I have now deleted the certificates and deactivated OpenVPN, since then the problem has not occurred again.
Same thing occurred again this morning:
Oct 17 05:00:34 ipfire openvpnserver: MANAGEMENT: Client connected from /var/run/openvpn.sock Oct 17 06:25:26 ipfire kernel: openvpn-authent invoked oom-killer: gfp_mask=0x1100dca(GFP_HIGHUSER_MOVABLE|__GFP_ZERO), order=0, oom_score_adj=0 Oct 17 06:25:26 ipfire kernel: CPU: 0 PID: 16199 Comm: openvpn-authent Not tainted 5.15.59-ipfire #1 Oct 17 06:25:26 ipfire kernel: [ 16199] 0 16199 2154150 1858074 16859136 236139 0 openvpn-authent Oct 17 06:25:26 ipfire kernel: [ 31339] 99 31339 1910 32 49152 145 0 openvpn Oct 17 06:25:26 ipfire kernel: [ 31389] 0 31389 4059 0 73728 1802 0 openvpn-authent Oct 17 06:25:26 ipfire kernel: oom-kill:constraint=CONSTRAINT_NONE,nodemask=(null),cpuset=/,mems_allowed=0,global_oom,task_memcg=/,task=openvpn-authent,pid=16199,uid=0 Oct 17 06:25:26 ipfire kernel: Out of memory: Killed process 16199 (openvpn-authent) total-vm:8616600kB, anon-rss:7432056kB, file-rss:240kB, shmem-rss:0kB, UID:0 pgtables:16464kB oom_score_adj:0 grep: messages: binary file matches [root@ipfire log]# uptime 09:09:18 up 4:16, 1 user, load average: 1.43, 1.37, 1.24 [root@ipfire log]#
Is there any way to downgrade to 168 where these problems did not occur, or do you have to delete and rebuild a whole system?
Sorry to say you have to rebuild.
Please open a bug report about the openvpn-authent issue.

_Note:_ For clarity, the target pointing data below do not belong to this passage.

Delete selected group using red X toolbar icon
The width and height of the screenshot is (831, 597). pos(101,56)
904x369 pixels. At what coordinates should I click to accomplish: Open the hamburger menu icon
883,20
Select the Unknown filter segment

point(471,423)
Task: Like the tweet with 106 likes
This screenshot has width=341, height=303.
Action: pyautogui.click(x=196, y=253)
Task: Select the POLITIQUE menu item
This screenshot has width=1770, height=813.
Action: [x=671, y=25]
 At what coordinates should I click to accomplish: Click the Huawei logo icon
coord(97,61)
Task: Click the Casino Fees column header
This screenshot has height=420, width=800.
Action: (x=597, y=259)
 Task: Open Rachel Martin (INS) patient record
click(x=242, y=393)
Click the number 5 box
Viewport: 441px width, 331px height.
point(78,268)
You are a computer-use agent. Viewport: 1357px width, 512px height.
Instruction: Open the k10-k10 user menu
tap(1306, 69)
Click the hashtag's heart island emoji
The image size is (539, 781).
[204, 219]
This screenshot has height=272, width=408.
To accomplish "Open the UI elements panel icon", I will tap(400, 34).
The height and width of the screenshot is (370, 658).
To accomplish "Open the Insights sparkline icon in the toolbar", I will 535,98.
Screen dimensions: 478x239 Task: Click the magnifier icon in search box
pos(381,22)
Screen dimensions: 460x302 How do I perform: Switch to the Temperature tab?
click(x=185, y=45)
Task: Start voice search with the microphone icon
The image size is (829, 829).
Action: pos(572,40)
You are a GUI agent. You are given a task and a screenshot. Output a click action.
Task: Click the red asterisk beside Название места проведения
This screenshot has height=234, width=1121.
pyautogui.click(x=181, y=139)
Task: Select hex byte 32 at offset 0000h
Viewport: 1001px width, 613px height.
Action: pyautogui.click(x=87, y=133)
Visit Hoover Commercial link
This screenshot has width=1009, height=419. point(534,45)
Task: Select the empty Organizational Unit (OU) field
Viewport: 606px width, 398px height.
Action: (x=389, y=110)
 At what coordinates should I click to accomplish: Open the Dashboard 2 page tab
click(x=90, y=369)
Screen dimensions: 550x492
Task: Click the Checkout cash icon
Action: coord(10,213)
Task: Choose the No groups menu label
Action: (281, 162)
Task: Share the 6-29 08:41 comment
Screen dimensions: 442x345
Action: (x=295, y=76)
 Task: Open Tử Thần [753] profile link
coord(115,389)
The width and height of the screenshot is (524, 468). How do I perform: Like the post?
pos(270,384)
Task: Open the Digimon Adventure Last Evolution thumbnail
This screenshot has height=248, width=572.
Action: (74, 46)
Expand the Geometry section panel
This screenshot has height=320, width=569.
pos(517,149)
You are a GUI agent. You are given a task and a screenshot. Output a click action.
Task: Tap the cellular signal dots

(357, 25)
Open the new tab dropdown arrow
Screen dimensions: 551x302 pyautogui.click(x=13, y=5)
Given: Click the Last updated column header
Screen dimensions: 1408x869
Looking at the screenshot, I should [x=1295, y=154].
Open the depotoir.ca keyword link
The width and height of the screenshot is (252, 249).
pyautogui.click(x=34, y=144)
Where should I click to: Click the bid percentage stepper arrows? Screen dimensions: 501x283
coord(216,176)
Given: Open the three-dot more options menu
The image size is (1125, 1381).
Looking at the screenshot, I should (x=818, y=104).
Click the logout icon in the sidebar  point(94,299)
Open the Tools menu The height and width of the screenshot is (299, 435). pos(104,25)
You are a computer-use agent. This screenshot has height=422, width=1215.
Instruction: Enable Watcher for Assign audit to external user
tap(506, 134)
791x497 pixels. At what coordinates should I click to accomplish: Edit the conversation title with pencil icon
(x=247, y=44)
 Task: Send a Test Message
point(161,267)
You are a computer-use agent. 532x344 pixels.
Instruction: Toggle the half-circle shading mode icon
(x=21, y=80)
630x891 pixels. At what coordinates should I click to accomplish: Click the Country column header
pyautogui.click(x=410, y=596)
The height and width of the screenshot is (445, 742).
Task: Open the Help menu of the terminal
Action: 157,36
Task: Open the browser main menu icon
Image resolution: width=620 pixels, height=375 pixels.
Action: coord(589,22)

This will help make sure the Development team reviews this information.
Login using your IPFire email address and the IPFire password.
Is there an archive ftp server that holds the older build versions?
Chris - FYI
I already downloaded that version, but I can’t reboot until after hours, probably this weekend.
Hi Chris, stop openVPN, delete the certificate, upgrade to core 171 and reboot. Then create a new certificate and start openVPN.
Seems to help me. It’s worth a try and less work than reinstalling everything.
If it is a bug in OpenVPN < 2.5.7 then it is not an endemic problem, it must be a combination between an earlier version and something else.
I am using OpenVPN with IPFire for several years and I have not seen any issues with Out Of Memory events in any of that time (I have grepped through the IPFire logs for oom and Out of memory and found nothing) and my memory graph has not seen any large spikes. The used memory has varied between 7% min and 27% max.
It might have some relation to interactions with other packages. I have seen some references to qemu also being impacted but I don’t use qemu on my IPFire system.
I’ll try that and post the results later today.